Qu'y a-t-il à expliquer à quelqu'un qui a vu tout cela ? On peut éduquer son regard mais non forcer sa sensibilité esthétique. Les journalistes peuvent agiter tous les thèmes qu'il veulent (au premier rang desquels la solitude et l'impossibilité de communiquer, qui passent bien auprès de la foule des spectateurs habitués à la communication, aussi bien culturelle que commerciale), si on est sourd à une œuvre, on conclura qu'elle ne nous parle pas. Cette surdité me met toujours le doute lorsque je suis, moi, tout ouïe : y a-t-il quelque chose à entendre ou suis-je en train de lire sur les lèvres, croyant comprendre ce que j'ai tant de fois entendu et que l'œuvre n'articule en rien d'une nouvelle manière ? Rencontrer cette surdité chez quelqu'un aux goûts opposés aux miens me rassure pourtant : elle est la garantie de ce que l'œuvre n'est pas si neutre que cela (qu'elle est œuvre, en somme), puisque certains s'y retrouvent et d'autres pas. Et elle préserve le doute lorsque, à mon tour, je n'entends rien et suis prompte à incriminer l'œuvre plutôt que moi.

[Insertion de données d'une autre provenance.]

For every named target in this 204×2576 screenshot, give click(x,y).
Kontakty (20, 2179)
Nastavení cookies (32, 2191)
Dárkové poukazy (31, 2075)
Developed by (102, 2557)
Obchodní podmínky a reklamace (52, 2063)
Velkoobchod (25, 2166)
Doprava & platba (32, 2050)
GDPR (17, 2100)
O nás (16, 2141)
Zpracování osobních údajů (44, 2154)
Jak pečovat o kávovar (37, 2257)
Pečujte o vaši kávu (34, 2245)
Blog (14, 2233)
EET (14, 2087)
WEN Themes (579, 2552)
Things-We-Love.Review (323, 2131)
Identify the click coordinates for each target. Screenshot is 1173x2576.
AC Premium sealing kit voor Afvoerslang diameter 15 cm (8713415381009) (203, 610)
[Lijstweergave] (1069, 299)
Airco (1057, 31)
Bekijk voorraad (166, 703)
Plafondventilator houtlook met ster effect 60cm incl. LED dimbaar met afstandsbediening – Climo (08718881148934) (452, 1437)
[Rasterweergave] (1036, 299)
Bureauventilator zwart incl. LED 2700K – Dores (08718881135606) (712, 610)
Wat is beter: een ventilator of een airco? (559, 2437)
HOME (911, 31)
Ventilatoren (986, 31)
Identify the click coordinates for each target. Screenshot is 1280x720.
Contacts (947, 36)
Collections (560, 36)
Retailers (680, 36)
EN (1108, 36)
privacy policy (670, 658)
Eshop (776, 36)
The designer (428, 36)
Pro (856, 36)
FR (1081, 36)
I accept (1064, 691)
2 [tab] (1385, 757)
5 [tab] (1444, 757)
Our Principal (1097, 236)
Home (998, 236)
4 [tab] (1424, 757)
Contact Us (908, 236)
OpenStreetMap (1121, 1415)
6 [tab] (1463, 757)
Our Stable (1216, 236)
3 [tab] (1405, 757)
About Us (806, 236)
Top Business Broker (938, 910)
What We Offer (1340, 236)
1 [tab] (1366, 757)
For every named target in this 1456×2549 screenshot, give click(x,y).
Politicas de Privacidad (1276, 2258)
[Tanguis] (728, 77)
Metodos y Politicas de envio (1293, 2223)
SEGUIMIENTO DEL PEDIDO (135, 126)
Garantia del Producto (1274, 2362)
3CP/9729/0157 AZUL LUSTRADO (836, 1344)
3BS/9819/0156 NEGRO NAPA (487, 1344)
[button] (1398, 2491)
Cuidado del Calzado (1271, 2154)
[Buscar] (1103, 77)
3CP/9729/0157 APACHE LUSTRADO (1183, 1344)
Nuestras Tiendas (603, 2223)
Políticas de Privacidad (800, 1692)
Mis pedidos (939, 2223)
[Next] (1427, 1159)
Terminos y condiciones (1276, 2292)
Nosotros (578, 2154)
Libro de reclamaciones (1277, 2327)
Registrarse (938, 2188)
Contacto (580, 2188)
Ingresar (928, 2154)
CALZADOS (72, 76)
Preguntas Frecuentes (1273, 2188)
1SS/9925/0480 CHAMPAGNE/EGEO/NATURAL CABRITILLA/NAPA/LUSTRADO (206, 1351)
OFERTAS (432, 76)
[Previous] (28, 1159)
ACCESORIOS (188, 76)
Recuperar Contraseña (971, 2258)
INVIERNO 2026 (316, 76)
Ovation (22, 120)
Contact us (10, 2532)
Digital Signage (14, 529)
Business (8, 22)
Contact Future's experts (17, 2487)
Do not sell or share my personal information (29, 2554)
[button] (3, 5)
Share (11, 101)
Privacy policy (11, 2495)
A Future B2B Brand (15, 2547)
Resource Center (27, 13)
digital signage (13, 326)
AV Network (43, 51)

Il n'y a donc rien à ajouter que des souvenirs qu'il me plaira de me remémorer : les immenses doigts de la plus grande des danseuses (Myrthe van Opstal), dont j'ai mis un certain temps à m'apercevoir qu'il s'agissait de prothèses, tant ils la rendaient sexy ; la neige qui est tombée sans discontinuer, apaisant la crainte que l'on a de la voir cesser et les grouillements des danseurs, qui, sous la tranquille pluie de paillettes neigeuses, deviennent partie intégrante d'un mouvement organique infini, reposante agitation ; les motifs des papiers peints, baignés dans une lumière lunaire où surgissent les angoisses folles de vies bien rangées, par ailleurs bien vécues, emplies de désirs qui tuent le temps. C'était beau, voilà.

 

1 Des canettes, oui, vous avez bien lu. Le pire, c'est que c'était magnifique, sorte de geyser lunaire inversé. Kylian nous rappelle ainsi que la drogue est en vente libre aux Pays-Bas. Et c'est de la bonne. (J'ai d'ailleurs cru au retour des momies.)